The operating system was developed by Samsung, who seems eager to jump into the OS world and competing with Google's Android, which most of Samsung's mobile devices are run on. The Tizen project was supposed to be unvelied in Moscow, but problems persist for Samsung's development of the OS.
Plans are reportedly on hold until the company can offer a wider range of products and services, as one report suggests. The company has been building up the hype for the Tizen for years and had planned to wow customers in Russia with its Samsung Z smart phone this year, but the project has been put on ice twice so far.
The first time was in March, when the device was expected to come to Japan but never did. A network in Japan reportedly changed its mind about the deal, stating that there simply wasn't more room in the market there for yet another operating system.
Tizen is currently in use for some of Samsung's products already. Those include the Samsung Gear 2 and Gear 2 Neo Smartwatches.
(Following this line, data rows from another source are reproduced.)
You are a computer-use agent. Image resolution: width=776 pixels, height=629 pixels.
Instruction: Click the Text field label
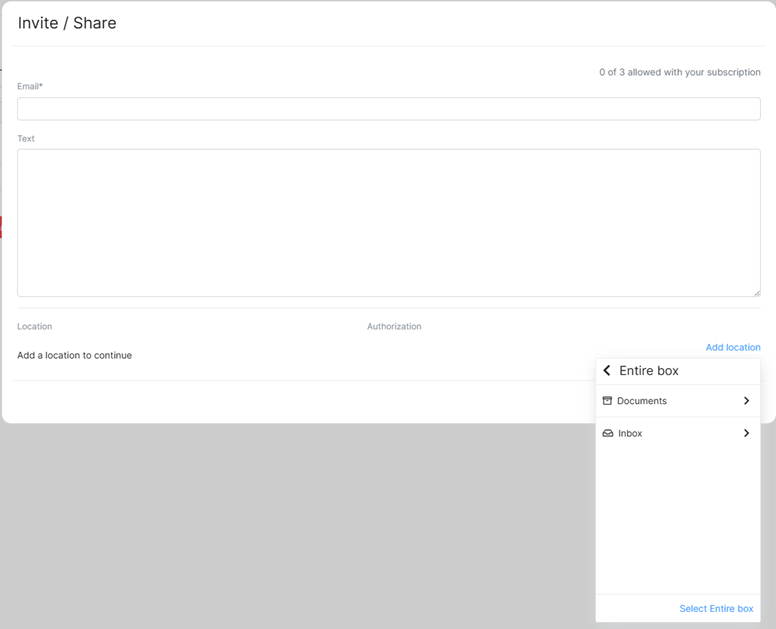(26, 139)
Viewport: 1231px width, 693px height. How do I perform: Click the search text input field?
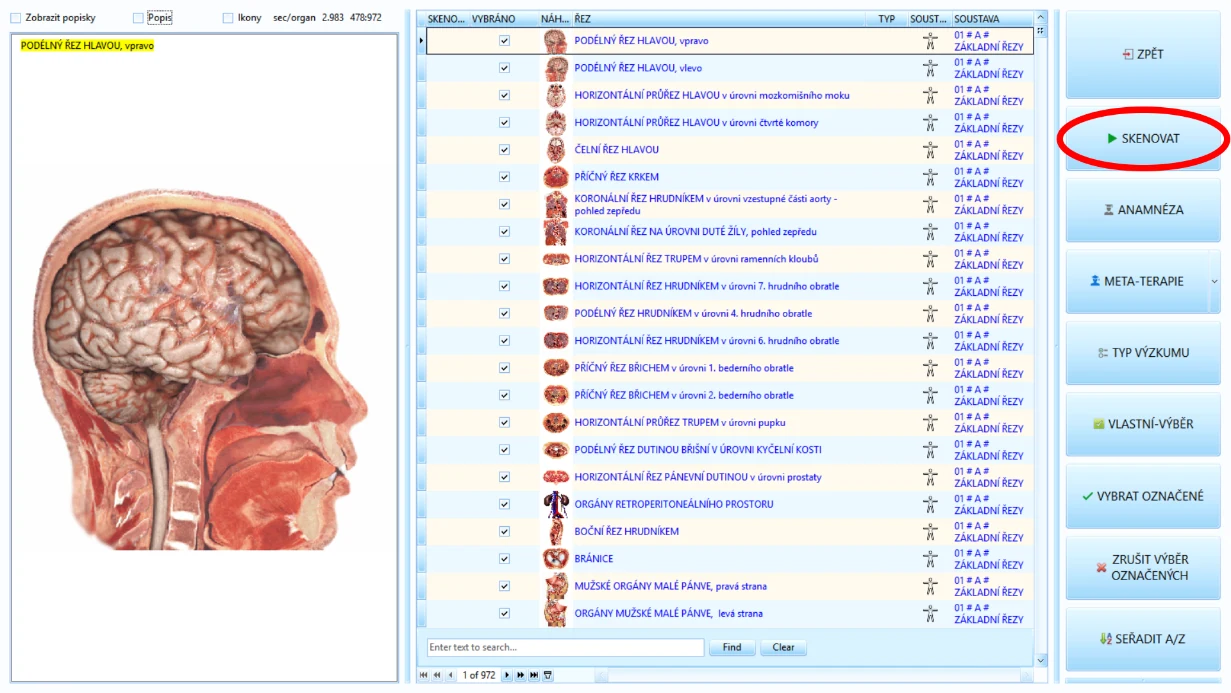565,648
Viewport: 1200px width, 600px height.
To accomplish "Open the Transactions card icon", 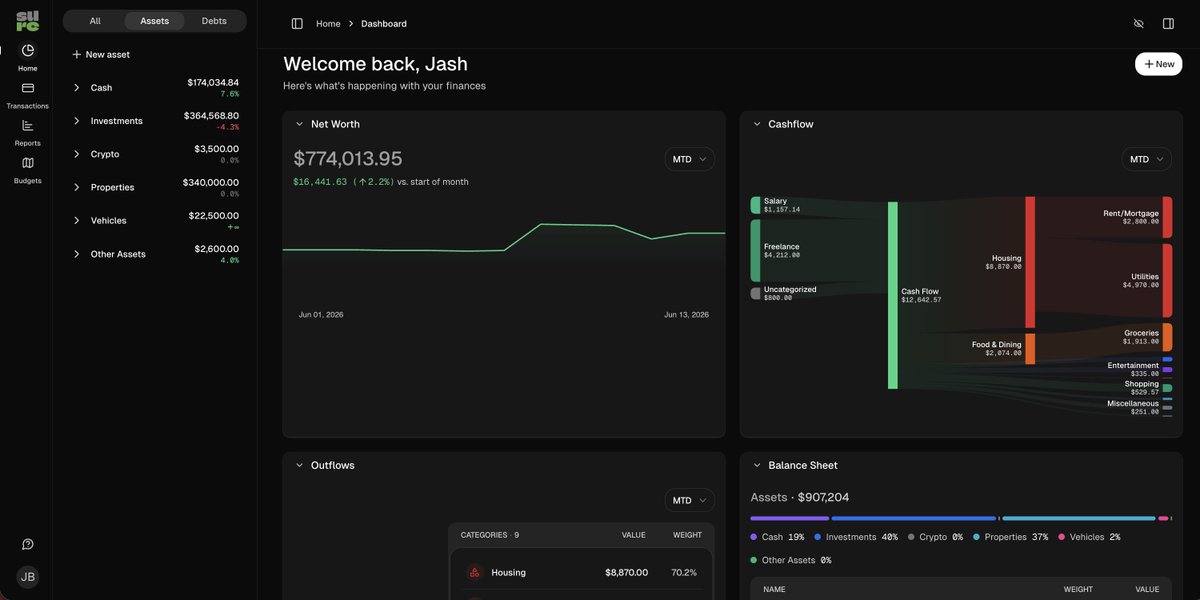I will click(28, 88).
Google Android already powers their popular Galaxy tablet devices and a wide range of smartphones.
The problem for Samsung appears to be in their ability to offer customers apps. Google and Apple have a dominant worldwide position in their application offerings for mobile users. This will likely be a difficult situation for Samsung. Other manufacturers have also tried to market mobile applications specific to their own operating systems prior to the smartphone and tablet revolution, but they were quickly made irrelevant by the major players in the game.
Samsung, based in South Korea, has tried to make concessions for developers in order to get the project moving with some forward momentum. They have reportedly tried to hold developer contests, even.
Some are skeptical that a Tizen device will even make it to market, considering the level of cooperation that must be had with developers to make such an endeavor possible in a consolidated but highly competitive mobile market.
The Samsung Z device does have impressive features and maintains Samsung's cool, trendy vibe. The features include a couple GB of RAM, 2.3 GHz quad-core processor, 16GB of internal storage capacity (which can be expanded via microSD), an 8MP/2MP front and rear-facing cameras, heart sensor and fingerprint scanner.
Others say the device is a replica of Android anyway and has no real solid support so far. Samsung maintains that it will keep trying, but only time will tell if they can succeed with this project.